Albanese’s popularity is, of course, tied to inflation and the referendum. His approval ratings remain higher than Opposition Leader Peter Dutton’s but have fallen into the negative. If the referendum fails and inflation drags out to 2025, it is hard to see his approval lifting.
The RBA projects inflation to be above the target band until the end of 2025. That means the next federal election campaign will take place after three years of non-stop rapid price rises. The opposition will be able to claim that the government didn’t do enough to prevent them while pursuing a failed referendum.
Despite the economic environment, Dutton is unlikely to win that election. His personal unpopularity, combined with the fact Albanese is still in his first term, means a Labor victory in 2025 is most likely.
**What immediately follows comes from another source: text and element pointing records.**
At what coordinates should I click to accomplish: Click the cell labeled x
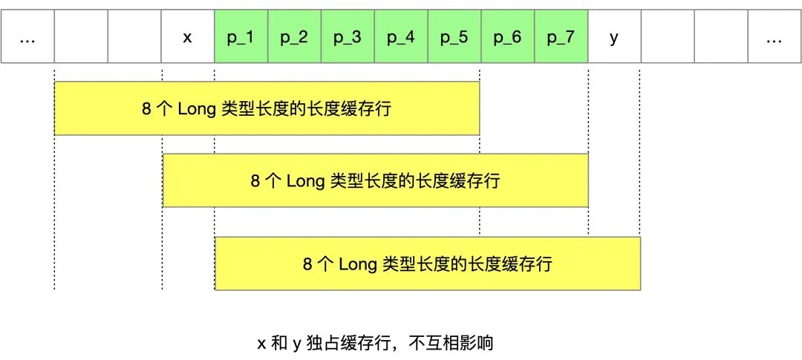coord(188,36)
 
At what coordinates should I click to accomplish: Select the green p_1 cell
coord(241,36)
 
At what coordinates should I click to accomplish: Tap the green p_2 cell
coord(295,36)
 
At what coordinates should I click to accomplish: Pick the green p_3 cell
coord(348,36)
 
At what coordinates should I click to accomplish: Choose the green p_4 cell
coord(402,36)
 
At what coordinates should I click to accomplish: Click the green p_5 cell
coord(454,36)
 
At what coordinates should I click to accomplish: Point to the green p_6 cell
coord(508,36)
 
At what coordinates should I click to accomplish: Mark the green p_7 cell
coord(561,36)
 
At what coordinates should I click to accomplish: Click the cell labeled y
coord(615,36)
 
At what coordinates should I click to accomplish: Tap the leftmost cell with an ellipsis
coord(27,36)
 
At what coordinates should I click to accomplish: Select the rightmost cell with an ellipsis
coord(775,36)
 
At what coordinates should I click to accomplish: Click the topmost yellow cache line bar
coord(267,108)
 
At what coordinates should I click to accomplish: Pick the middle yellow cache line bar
coord(376,180)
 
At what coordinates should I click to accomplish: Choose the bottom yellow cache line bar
coord(428,264)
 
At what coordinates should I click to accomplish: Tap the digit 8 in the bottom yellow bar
coord(308,264)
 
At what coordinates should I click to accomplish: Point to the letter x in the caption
coord(261,343)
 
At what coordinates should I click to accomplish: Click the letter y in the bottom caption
coord(296,344)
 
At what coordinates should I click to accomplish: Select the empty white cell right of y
coord(668,36)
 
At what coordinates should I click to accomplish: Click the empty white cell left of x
coord(134,36)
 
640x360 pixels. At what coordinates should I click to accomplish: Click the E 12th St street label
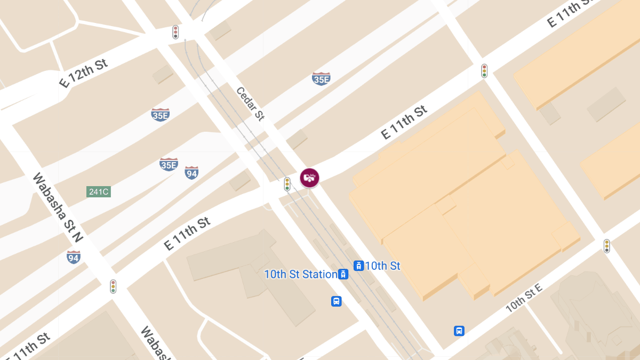click(x=83, y=73)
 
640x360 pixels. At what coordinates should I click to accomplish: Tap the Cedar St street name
click(x=250, y=104)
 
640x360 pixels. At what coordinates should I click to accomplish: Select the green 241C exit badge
click(x=99, y=191)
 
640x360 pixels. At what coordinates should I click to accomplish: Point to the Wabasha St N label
click(x=57, y=207)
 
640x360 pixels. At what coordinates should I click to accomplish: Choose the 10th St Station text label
click(x=301, y=275)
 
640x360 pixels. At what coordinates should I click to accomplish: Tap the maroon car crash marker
click(x=309, y=178)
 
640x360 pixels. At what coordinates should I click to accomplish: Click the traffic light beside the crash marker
click(x=287, y=184)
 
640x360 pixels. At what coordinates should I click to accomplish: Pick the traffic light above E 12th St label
click(x=175, y=32)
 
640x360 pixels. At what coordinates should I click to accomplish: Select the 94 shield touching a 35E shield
click(x=191, y=173)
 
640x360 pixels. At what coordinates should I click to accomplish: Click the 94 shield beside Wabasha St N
click(x=74, y=258)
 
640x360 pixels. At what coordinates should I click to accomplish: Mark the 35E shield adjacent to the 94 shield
click(x=169, y=164)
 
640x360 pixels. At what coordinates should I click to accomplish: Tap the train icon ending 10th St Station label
click(x=343, y=275)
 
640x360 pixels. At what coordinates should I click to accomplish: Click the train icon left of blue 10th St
click(x=359, y=266)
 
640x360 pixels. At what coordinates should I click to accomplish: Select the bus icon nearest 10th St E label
click(x=459, y=331)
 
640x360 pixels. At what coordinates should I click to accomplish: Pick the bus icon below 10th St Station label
click(x=336, y=301)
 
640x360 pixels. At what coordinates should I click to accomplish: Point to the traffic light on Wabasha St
click(x=113, y=286)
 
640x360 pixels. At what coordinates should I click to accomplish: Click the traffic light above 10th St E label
click(x=606, y=246)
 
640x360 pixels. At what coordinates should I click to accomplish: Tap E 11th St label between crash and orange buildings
click(x=404, y=122)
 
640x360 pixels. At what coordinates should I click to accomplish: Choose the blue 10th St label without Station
click(x=382, y=266)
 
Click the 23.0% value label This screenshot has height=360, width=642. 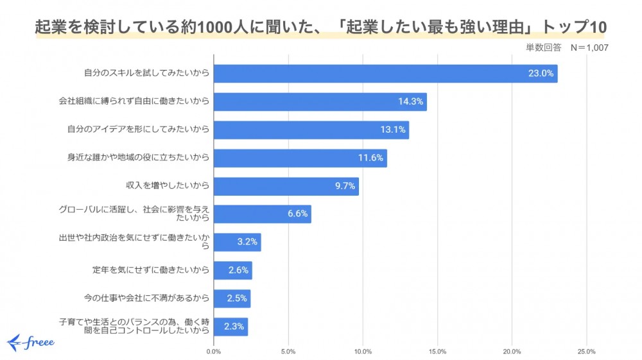coord(541,74)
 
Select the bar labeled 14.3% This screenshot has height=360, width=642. coord(320,101)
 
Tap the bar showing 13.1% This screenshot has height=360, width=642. coord(311,130)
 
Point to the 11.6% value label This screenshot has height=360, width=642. coord(370,158)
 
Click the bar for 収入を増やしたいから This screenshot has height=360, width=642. coord(286,186)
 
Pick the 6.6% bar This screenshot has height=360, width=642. coord(262,214)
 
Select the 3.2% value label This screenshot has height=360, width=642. coord(247,243)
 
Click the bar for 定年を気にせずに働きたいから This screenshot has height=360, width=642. coord(232,270)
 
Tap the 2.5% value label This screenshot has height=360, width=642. coord(238,298)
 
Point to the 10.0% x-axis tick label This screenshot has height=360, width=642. coord(363,352)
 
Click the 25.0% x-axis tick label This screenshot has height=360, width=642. coord(586,352)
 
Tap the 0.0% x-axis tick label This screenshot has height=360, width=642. coord(214,352)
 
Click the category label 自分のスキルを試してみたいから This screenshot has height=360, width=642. coord(147,74)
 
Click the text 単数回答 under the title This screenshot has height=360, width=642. coord(544,47)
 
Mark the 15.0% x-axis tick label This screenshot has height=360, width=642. coord(437,352)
But a healthy margin like 2022’s, where Labor could form a majority government, is not guaranteed. Labor has just 78 of the 151 seats in the House of Representatives, barely above half. Displeasure with major parties could well be a theme repeated in 2025.
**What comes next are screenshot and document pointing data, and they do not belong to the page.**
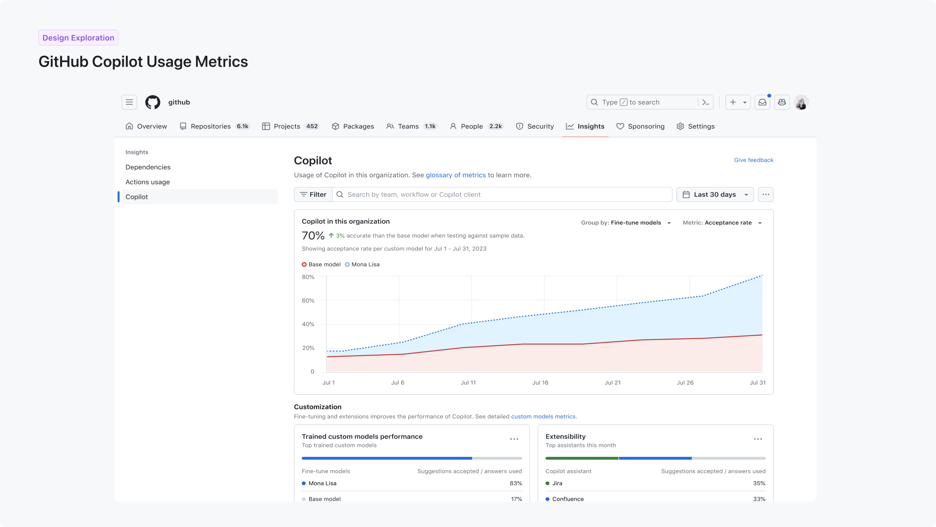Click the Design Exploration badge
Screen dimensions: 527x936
click(x=78, y=38)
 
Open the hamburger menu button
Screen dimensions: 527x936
click(x=129, y=102)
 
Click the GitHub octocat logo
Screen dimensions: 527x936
click(x=153, y=102)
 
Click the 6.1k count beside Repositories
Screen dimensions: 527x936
click(x=242, y=126)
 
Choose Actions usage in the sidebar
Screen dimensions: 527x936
click(x=148, y=182)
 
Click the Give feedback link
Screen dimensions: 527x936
click(x=753, y=160)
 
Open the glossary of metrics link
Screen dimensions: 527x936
click(x=456, y=175)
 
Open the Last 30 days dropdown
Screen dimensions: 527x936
click(x=715, y=195)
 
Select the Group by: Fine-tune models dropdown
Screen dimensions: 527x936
click(x=626, y=223)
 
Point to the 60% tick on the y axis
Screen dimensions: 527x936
click(x=308, y=300)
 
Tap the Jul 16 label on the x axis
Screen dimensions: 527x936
click(x=540, y=383)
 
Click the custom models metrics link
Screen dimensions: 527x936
click(x=543, y=416)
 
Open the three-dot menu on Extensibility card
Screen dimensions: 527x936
click(x=758, y=439)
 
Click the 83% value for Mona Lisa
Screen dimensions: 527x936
click(x=515, y=483)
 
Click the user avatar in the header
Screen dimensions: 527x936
click(x=801, y=102)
The Greens are running hard on cost of living while Albanese pursues reconciliation. The Victorian Greens are demanding a price freeze on groceries. Barely a day goes by when Queensland Greens wunderkind Max Chandler-Mather isn’t in the news on housing.
Renters are struggling especially hard as rental markets get extremely tight. Rents are one of the few categories where inflation has not peaked and is still on the upswing. The Greens are making great political capital from this.
Greens Leader Adam Bandt said recently: “Renters are powerful and the Greens are the party of renters. We have won more money for housing for renters, and rent control is next. Renters have watched on in horror as Labor has refused to cap and freeze soaring rents. I say this to Labor: if you continue to ignore renters, your political pain has just begun.”
Bandt seems to have his finger on the pulse of Australia: we’re stuck on cost of living right now. His party may be the great beneficiary.